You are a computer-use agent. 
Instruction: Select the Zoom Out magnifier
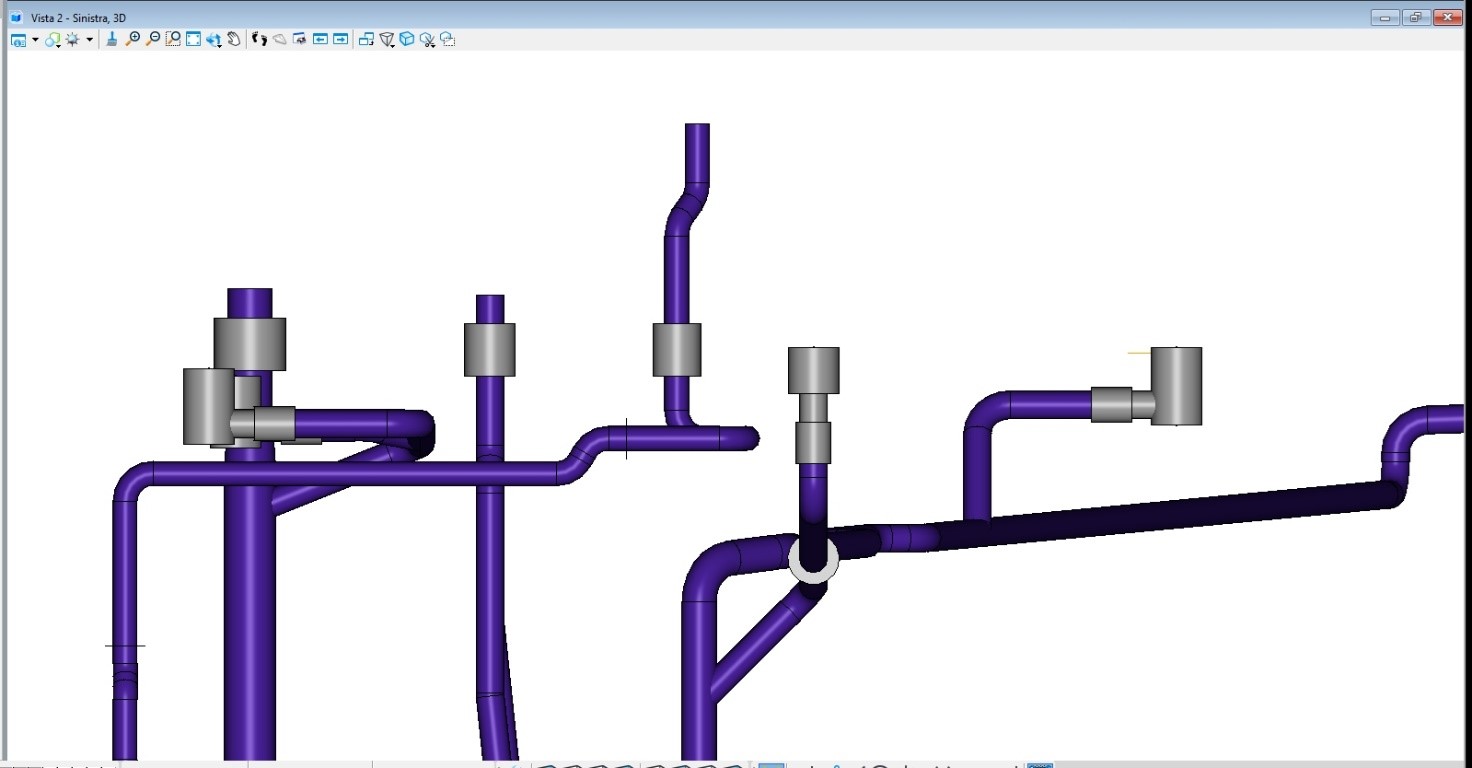[153, 40]
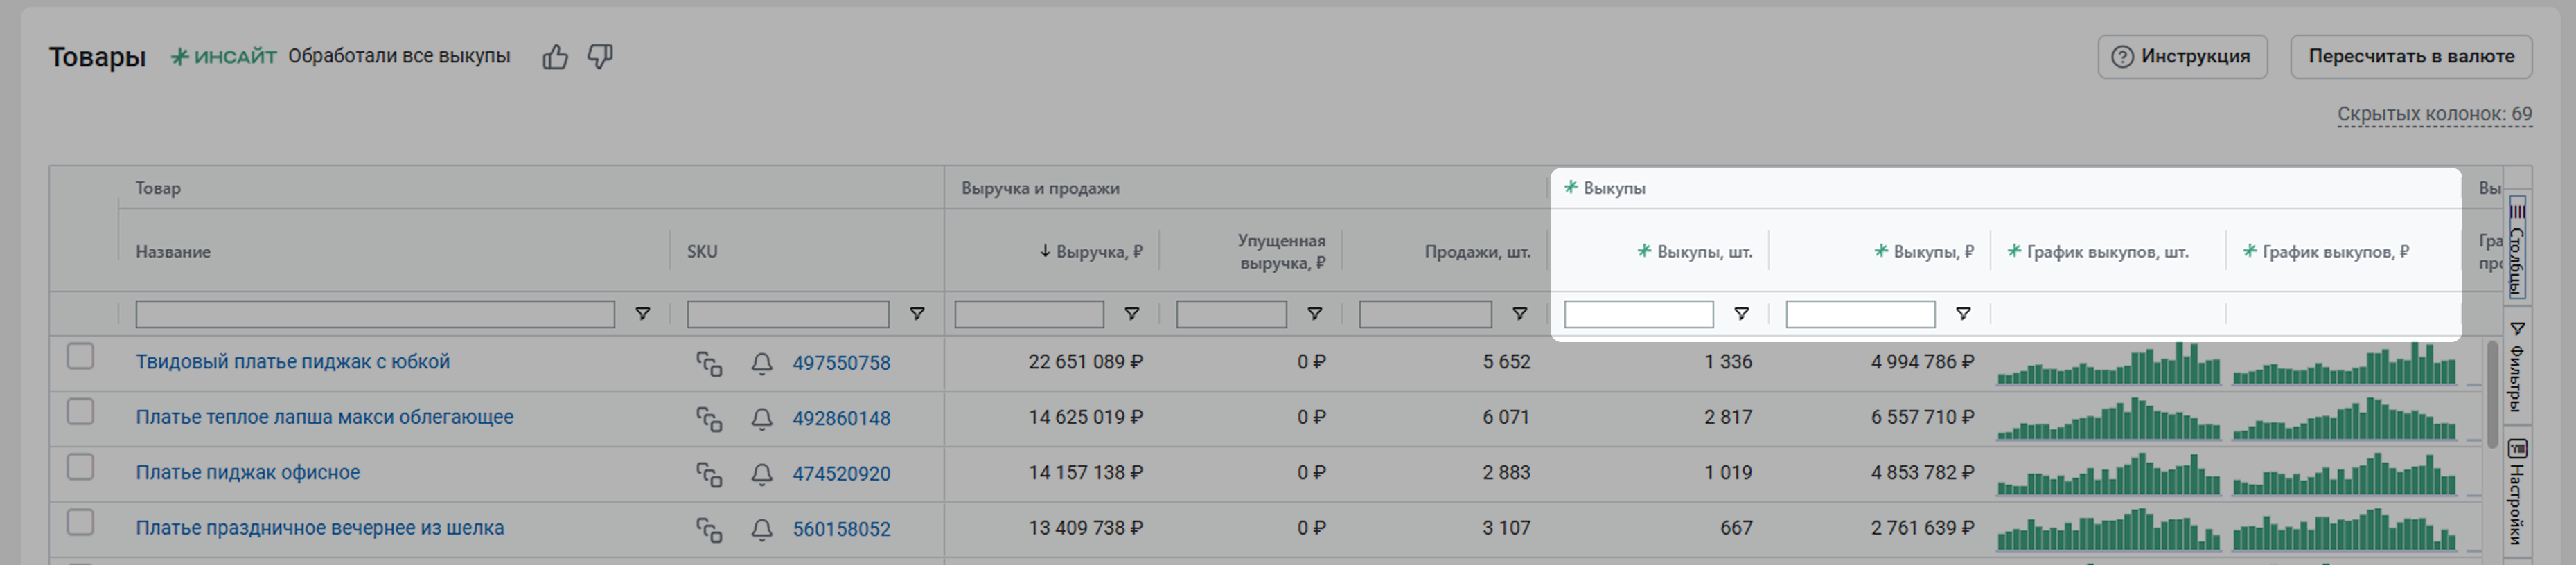Open filter options for Выкупы, шт. column
This screenshot has width=2576, height=565.
tap(1741, 314)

PROBLEM: Copy out every line of the entries above word for word, without the pictures.

PROBLEM SOLUTION:
You are a computer-use agent. 
Instruction: Select the Zoom Out magnifier
[153, 40]
Open filter options for Выкупы, шт. column
This screenshot has width=2576, height=565.
tap(1741, 314)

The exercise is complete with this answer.